-- WHAT NEEDS TO BE DONE --
From the entries below, gather each line containing the word "computer".

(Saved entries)
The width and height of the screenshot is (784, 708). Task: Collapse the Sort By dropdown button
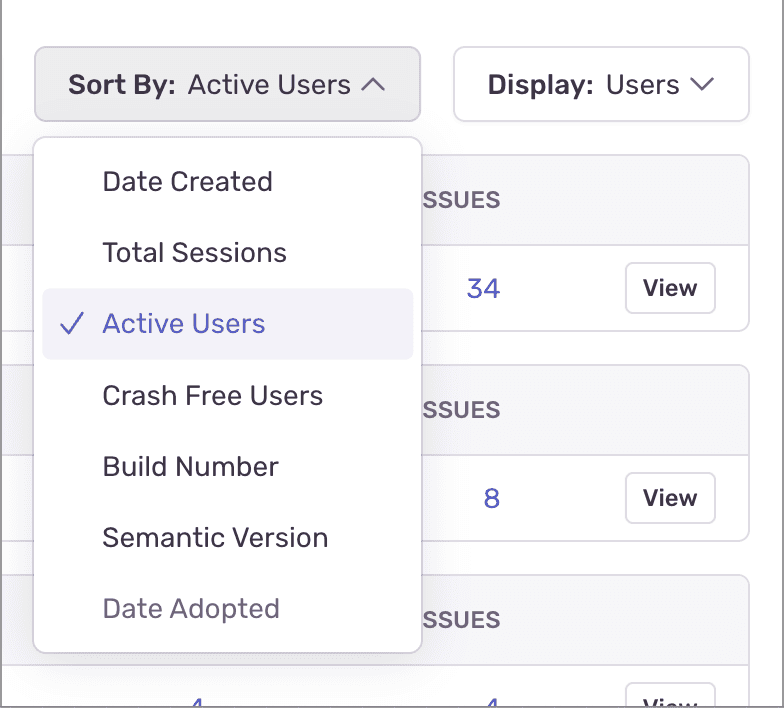tap(227, 85)
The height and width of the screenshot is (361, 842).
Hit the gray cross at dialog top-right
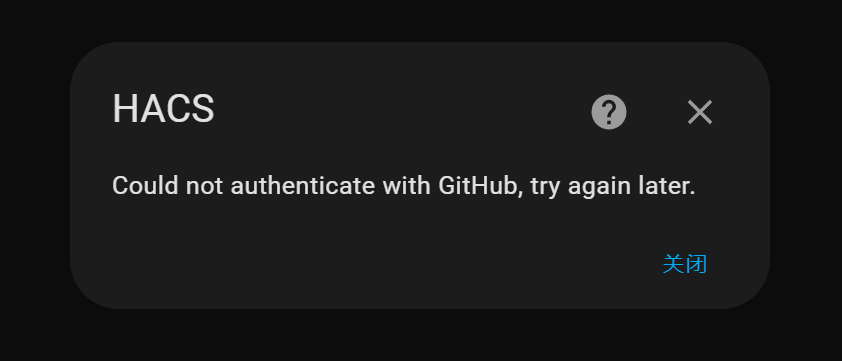pos(700,112)
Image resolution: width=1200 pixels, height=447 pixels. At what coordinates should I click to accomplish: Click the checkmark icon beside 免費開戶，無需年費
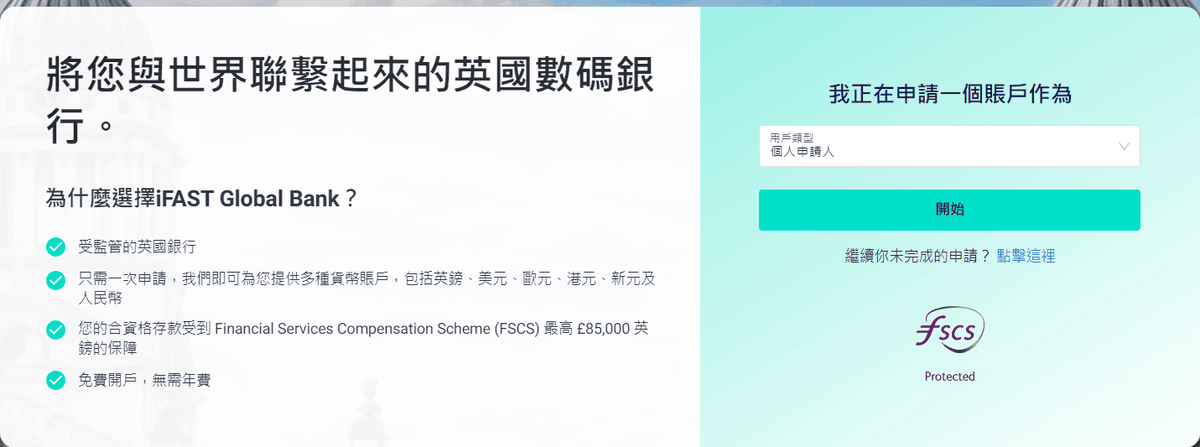point(56,380)
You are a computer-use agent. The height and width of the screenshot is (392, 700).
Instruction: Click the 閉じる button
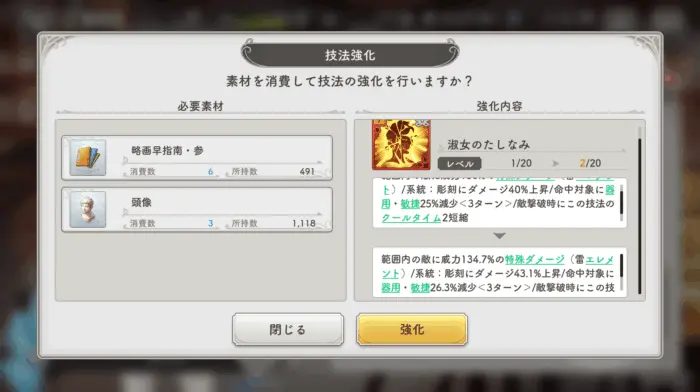coord(288,329)
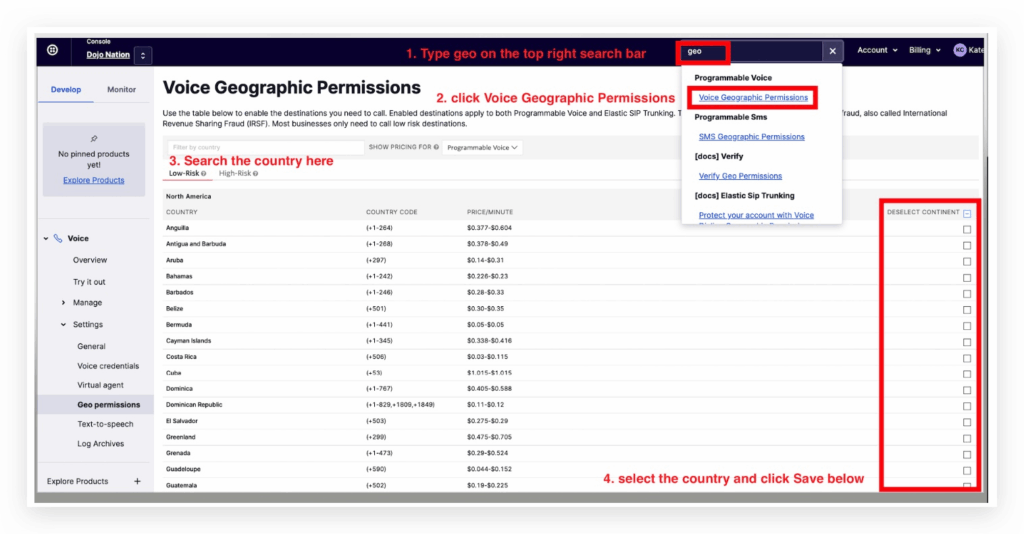Click the info icon beside Show Pricing For
The image size is (1024, 534).
click(x=436, y=147)
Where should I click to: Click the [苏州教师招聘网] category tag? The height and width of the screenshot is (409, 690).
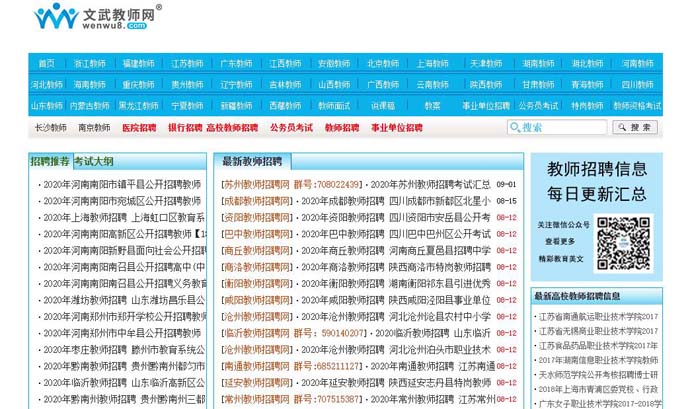tap(255, 185)
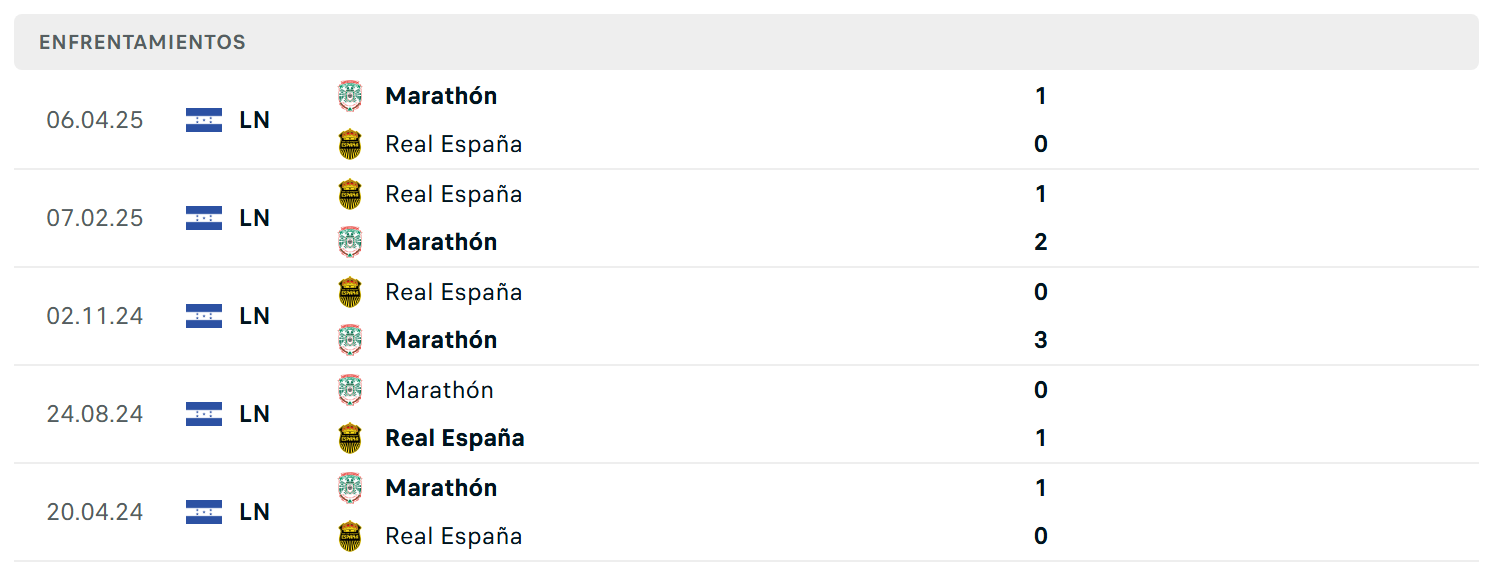Click Honduras flag icon beside 24.08.24
Screen dimensions: 1495x577
[204, 414]
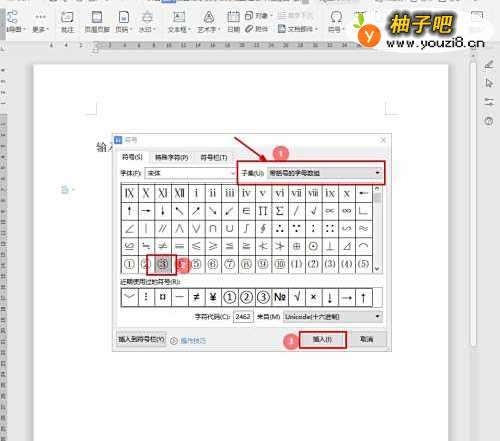Select the Attachment (附件) paperclip icon
Screen dimensions: 500x441
coord(257,29)
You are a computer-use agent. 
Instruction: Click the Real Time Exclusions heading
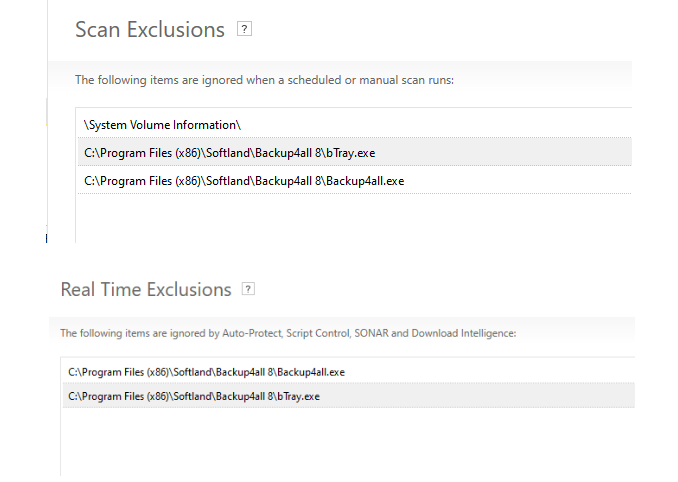click(146, 290)
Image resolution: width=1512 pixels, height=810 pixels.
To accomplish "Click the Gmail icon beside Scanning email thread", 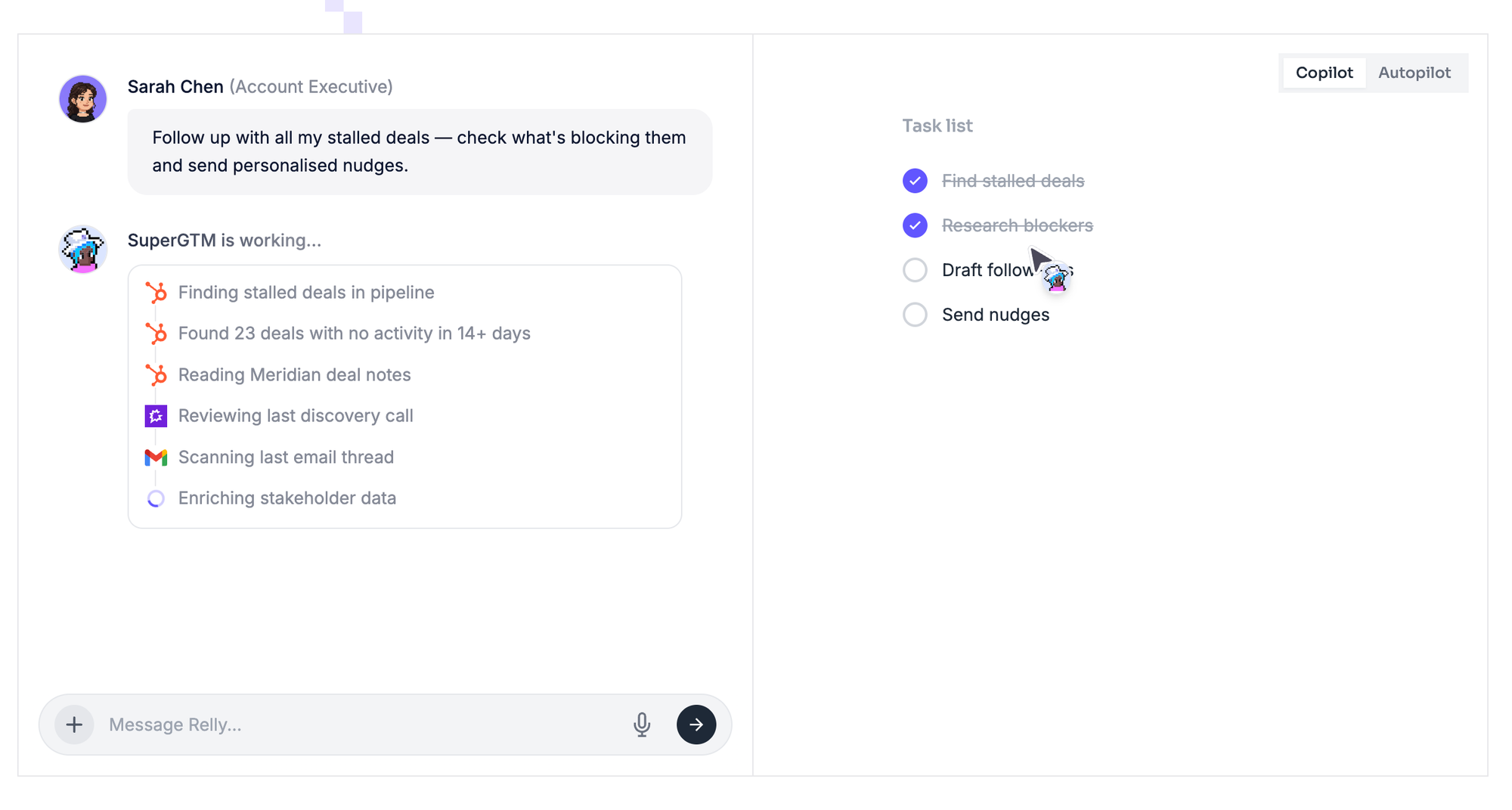I will tap(156, 458).
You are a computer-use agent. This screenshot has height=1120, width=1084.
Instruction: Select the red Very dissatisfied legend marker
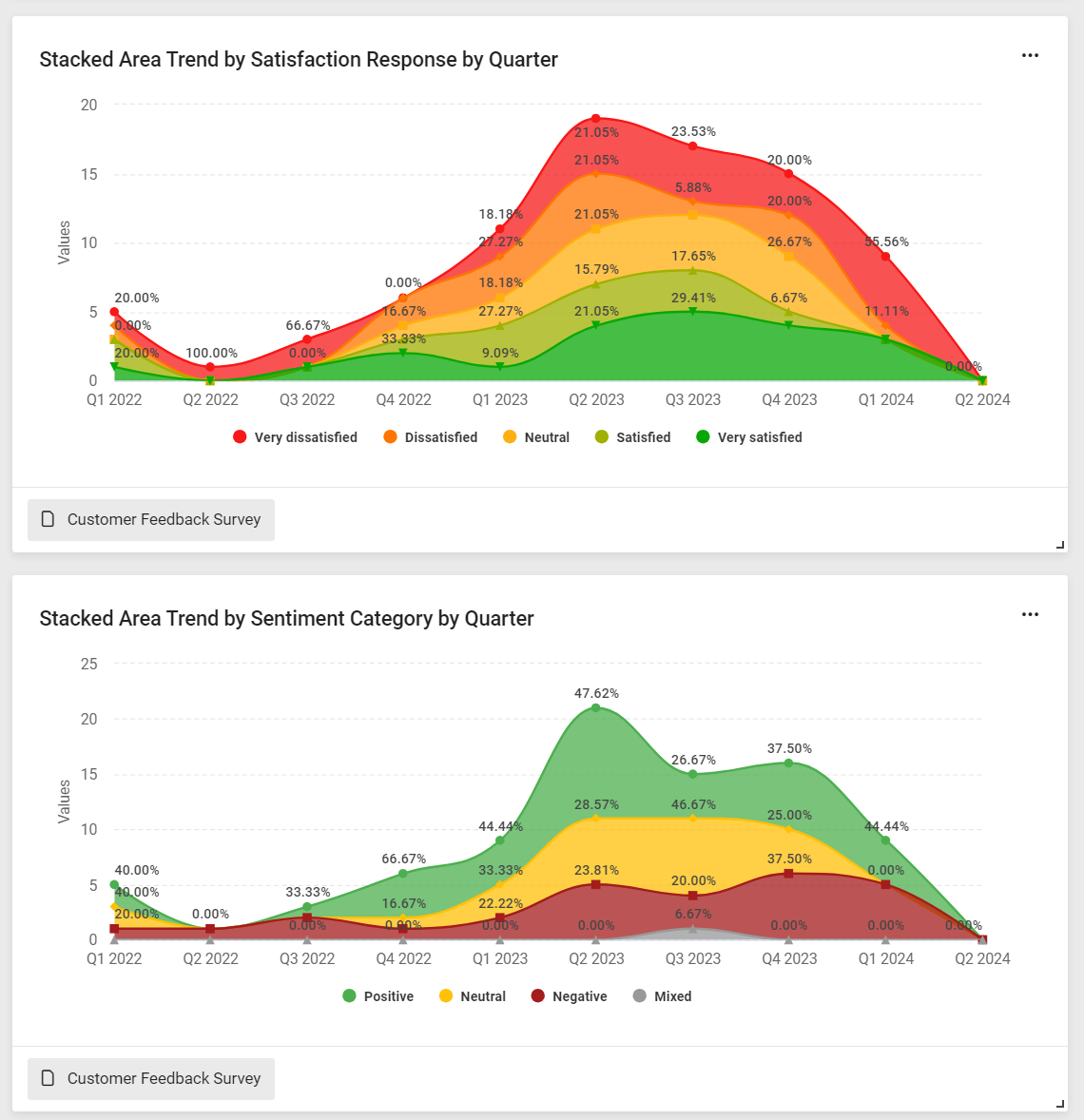pos(238,436)
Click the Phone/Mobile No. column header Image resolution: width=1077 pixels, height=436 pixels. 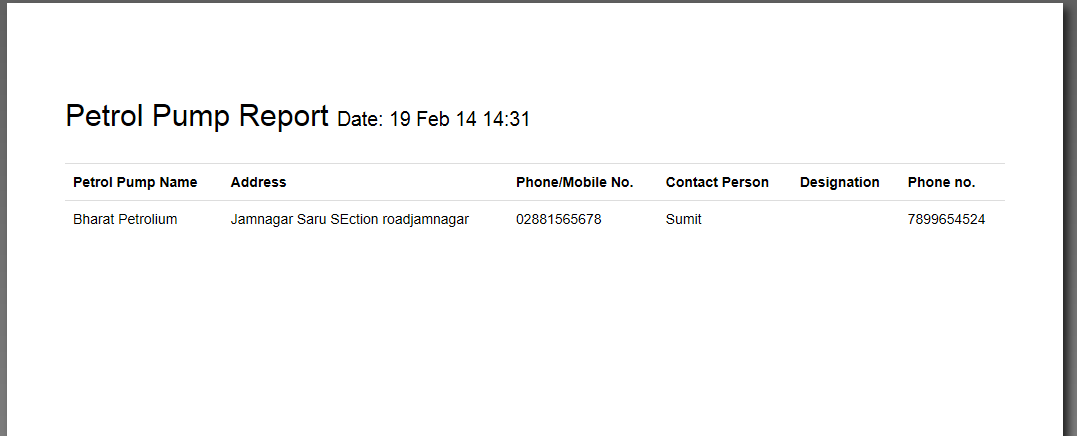(x=575, y=183)
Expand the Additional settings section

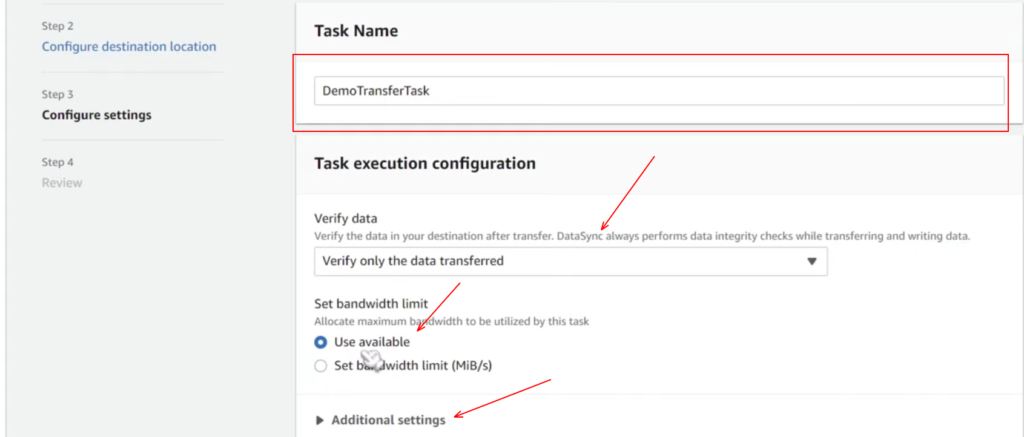pos(388,421)
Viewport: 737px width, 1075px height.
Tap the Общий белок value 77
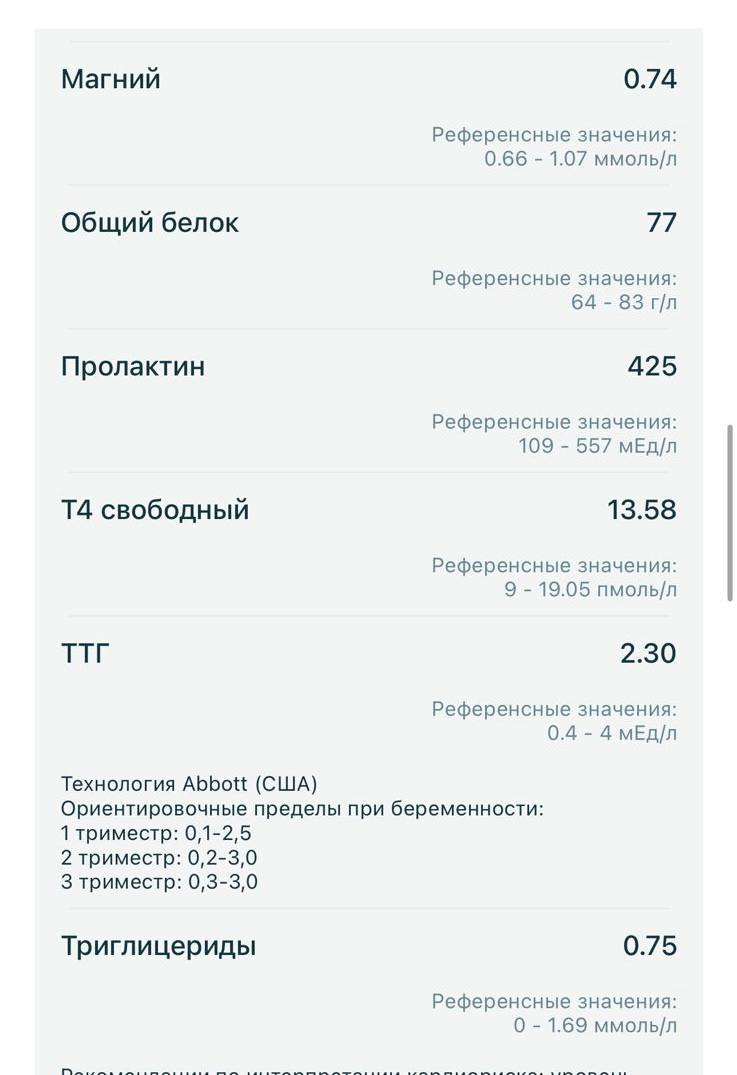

-- RESULT OF THE TASK --
You are a computer-use agent. The height and width of the screenshot is (392, 700).
You are a computer-use agent. 
You are a computer-use agent. This screenshot has height=1120, width=1084.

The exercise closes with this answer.